Dr Routledge described the regulatory approval as “a truly ground-breaking moment in the race to effectively and safely treat depression, as more and more people suffer as a result of the pandemic”.
DMT can deliver a psychedelic experience in 20 mins, according to Small Pharma CEO Peter Rands, as well as having other “unique properties that lend itself to clinical use”. The naturally occurring compound has a similar pharmacological structure to psilocybin – found in magic mushrooms – and LSD.
The drug is a controlled substance, classified as a class A drug and carrying a maximum penalty of seven years in prison for possession and life imprisonment for supply. This means the Home Office must also give permission for the trial to go ahead, after the Medicines and Healthcare products Regulatory Agency (MHRA) gave the green light on Monday.
The neuropharmaceutical hopes the trial will change minds about the potential of “once stigmatised compounds” as useful medical therapies.
“By adopting responsible evidence-based research and development into psychedelic medicine, we hope to help rebrand these once stigmatised compounds as highly effective medical therapies which can be integrated into current healthcare systems and made accessible to the millions of people suffering from depression,” Mr Rands said in a statement.
The team hope to begin the first trial January 2021.
It follows research that has observed positive and long-lasting results in the mental health of volunteers using psilocybin. In January, a study found that a single dose of psilocybin can result in “significant improvements” in reducing stress and anxiety in cancer patients for as long as five years after it was administered.

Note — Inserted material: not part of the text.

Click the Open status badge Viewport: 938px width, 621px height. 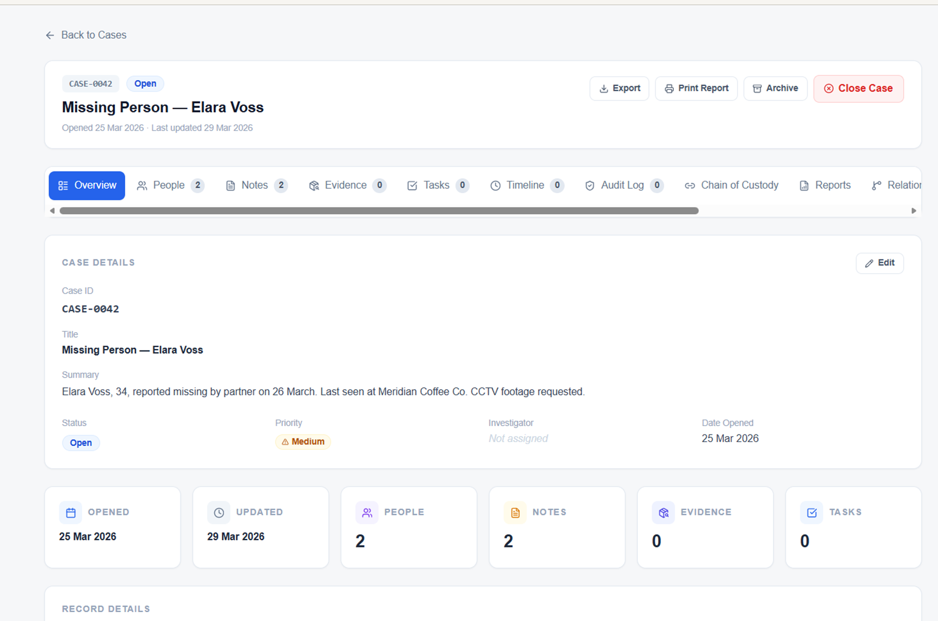coord(81,443)
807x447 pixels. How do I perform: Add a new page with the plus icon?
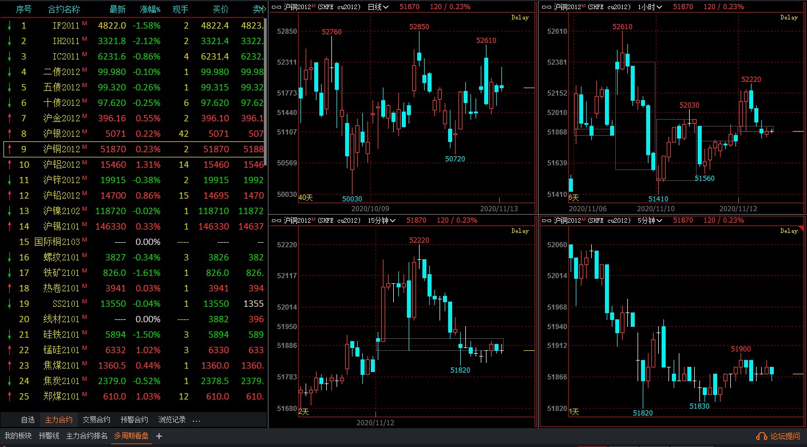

“Participants overwhelmingly (71 to 100 per cent) attributed positive life changes to the psilocybin-assisted therapy experience and rated it among the most personally meaningful and spiritually significant experiences of their lives,” the researchers said.
The regulator’s approval also follows a report from the neoliberal think tank the Adam Smith Institute in July which urged the government to relax restrictions on psilocybin to allow more research into whether the substance could be used to treat depression.